Hulrun asks her to find the Desnans. To punish them. She does. And as she brings her sword down upon Ramien, Ophelia feels the Aeon inside her burn with approval. She has finally found her purpose. There will be justice. There will be a reckoning.
So! I took a break from my Demon run to finish my Aeon game of Wrath of the Righteous because I was tired of it hanging over me. Thoughts below:
I speedran Acts V and VI because I was already level 20, had already done the sidequests in my previous two games, and didn't care about companion outcomes because history was getting rewritten anyway.
Because of this, it's worth noting that the Hand of the Inheritor shows up in Threshold if you don't rescue/face him in the Ivory Labyrinth.
I did do Daeran's Act V quest, and I did have enough influence with him/good reputation to hand him over the Inquisitors and have the best result from that.
I didn't choose for Ophelia to leave memories of herself in her companions because it didn't feel in character.
I'd seen Arue's true Aeon ending slide elsewhere, but because, I'm assuming from her not remembering me, the one I got wasn't as bad as that one (I mean she's still evil and trapped in the Abyss, I'm so sorry babe ;_;).
Story-wise, Aeon was really cool but I had a hard time playing it. It took me approximately two years from when I started Ophelia's game (October 2021) till finishing it now. In between then and now (besides all the other games I played) I played Trickster all the way through and Demon and Azata up to the end of Act III.

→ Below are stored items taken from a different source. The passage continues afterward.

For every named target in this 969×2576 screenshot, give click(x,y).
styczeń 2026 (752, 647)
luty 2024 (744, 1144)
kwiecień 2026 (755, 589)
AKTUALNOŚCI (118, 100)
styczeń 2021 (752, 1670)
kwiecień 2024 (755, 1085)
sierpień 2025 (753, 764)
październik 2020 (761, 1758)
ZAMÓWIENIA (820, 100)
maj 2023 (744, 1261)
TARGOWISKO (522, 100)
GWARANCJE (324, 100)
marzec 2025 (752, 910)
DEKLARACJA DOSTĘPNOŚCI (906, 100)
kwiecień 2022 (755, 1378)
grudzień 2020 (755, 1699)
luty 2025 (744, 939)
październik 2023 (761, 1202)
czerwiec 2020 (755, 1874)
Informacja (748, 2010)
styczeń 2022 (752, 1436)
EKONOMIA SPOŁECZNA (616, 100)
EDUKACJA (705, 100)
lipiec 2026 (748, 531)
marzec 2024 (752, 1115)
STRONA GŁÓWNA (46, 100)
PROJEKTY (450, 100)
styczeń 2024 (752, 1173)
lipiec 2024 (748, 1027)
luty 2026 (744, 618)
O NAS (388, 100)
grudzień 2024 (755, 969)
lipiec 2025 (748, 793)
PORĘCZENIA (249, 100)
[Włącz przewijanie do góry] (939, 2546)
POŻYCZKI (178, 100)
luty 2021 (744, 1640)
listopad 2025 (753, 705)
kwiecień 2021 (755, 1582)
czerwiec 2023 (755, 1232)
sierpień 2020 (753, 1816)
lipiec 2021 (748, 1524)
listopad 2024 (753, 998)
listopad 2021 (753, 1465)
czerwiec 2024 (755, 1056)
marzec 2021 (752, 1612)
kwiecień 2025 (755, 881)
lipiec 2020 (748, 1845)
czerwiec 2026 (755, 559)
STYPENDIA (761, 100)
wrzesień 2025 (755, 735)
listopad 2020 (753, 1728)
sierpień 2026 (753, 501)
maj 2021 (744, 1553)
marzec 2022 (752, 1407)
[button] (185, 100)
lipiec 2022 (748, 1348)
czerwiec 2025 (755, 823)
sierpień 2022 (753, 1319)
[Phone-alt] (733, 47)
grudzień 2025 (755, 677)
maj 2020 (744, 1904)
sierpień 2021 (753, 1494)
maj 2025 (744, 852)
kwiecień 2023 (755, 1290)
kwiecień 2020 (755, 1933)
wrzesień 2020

I'm glad it wasn't my first game, I think the time travel aspect is more impactful knowing how the story is "supposed" to go.
Mechanically I found it very underwhelming compared to Angel, Trickster, and Azata. Mechanically I think it's still above Demon.
Overall, I'm glad I played it, I think it was really well done, but it was a tragedy and I'm not really sure I can say I "enjoyed" it. Appreciated, at least.